Task objective — Exact reproduction of all the data is needed.

(Stored items)

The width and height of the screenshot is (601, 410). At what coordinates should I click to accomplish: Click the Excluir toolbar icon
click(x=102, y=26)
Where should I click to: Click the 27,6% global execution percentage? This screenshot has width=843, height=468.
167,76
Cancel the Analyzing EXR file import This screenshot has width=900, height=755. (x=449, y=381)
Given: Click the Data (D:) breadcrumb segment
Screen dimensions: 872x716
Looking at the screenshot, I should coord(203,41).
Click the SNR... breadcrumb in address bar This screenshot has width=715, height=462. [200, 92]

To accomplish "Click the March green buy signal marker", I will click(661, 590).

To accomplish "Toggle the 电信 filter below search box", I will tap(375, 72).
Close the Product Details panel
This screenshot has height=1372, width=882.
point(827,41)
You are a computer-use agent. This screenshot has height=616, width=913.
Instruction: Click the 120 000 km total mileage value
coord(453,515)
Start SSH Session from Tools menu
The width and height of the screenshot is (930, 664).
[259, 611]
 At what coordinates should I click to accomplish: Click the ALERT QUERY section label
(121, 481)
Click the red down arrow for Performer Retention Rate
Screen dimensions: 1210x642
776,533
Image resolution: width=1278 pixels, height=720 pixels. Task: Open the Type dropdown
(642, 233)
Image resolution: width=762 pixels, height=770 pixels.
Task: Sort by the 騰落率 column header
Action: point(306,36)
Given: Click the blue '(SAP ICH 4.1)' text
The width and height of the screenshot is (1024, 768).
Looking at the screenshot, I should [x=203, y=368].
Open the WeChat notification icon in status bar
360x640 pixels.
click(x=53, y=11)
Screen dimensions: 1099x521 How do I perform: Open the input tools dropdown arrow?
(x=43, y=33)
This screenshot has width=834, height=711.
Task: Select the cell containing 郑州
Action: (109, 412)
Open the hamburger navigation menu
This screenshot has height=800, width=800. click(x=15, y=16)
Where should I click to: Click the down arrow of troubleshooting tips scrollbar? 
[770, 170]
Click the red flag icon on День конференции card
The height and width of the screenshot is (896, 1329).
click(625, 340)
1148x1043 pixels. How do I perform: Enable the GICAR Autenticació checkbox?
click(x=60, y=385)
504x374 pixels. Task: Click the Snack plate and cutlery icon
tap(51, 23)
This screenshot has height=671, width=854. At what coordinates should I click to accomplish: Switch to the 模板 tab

Output below —
The width and height of the screenshot is (601, 410). At what coordinates should I click to accomplish: Click the Excluir toolbar icon
click(x=102, y=26)
Where should I click to: Click the 27,6% global execution percentage? This screenshot has width=843, height=468.
167,76
Cancel the Analyzing EXR file import This screenshot has width=900, height=755. (x=449, y=381)
Given: Click the Data (D:) breadcrumb segment
Screen dimensions: 872x716
Looking at the screenshot, I should coord(203,41).
Click the SNR... breadcrumb in address bar This screenshot has width=715, height=462. [200, 92]

To accomplish "Click the March green buy signal marker", I will click(661, 590).

To accomplish "Toggle the 电信 filter below search box", I will tap(375, 72).
Close the Product Details panel
This screenshot has height=1372, width=882.
point(827,41)
You are a computer-use agent. This screenshot has height=616, width=913.
Instruction: Click the 120 000 km total mileage value
coord(453,515)
Start SSH Session from Tools menu
The width and height of the screenshot is (930, 664).
[259, 611]
 At what coordinates should I click to accomplish: Click the ALERT QUERY section label
(121, 481)
Click the red down arrow for Performer Retention Rate
Screen dimensions: 1210x642
776,533
Image resolution: width=1278 pixels, height=720 pixels. Task: Open the Type dropdown
(642, 233)
Image resolution: width=762 pixels, height=770 pixels.
Task: Sort by the 騰落率 column header
Action: point(306,36)
Given: Click the blue '(SAP ICH 4.1)' text
The width and height of the screenshot is (1024, 768).
Looking at the screenshot, I should [x=203, y=368].
Open the WeChat notification icon in status bar
360x640 pixels.
click(x=53, y=11)
Screen dimensions: 1099x521 How do I perform: Open the input tools dropdown arrow?
(x=43, y=33)
This screenshot has width=834, height=711.
Task: Select the cell containing 郑州
Action: (109, 412)
Open the hamburger navigation menu
This screenshot has height=800, width=800. click(x=15, y=16)
Where should I click to: Click the down arrow of troubleshooting tips scrollbar? 
[770, 170]
Click the red flag icon on День конференции card
The height and width of the screenshot is (896, 1329).
click(625, 340)
1148x1043 pixels. How do I perform: Enable the GICAR Autenticació checkbox?
click(x=60, y=385)
504x374 pixels. Task: Click the Snack plate and cutlery icon
tap(51, 23)
This screenshot has height=671, width=854. At what coordinates should I click to accomplish: Switch to the 模板 tab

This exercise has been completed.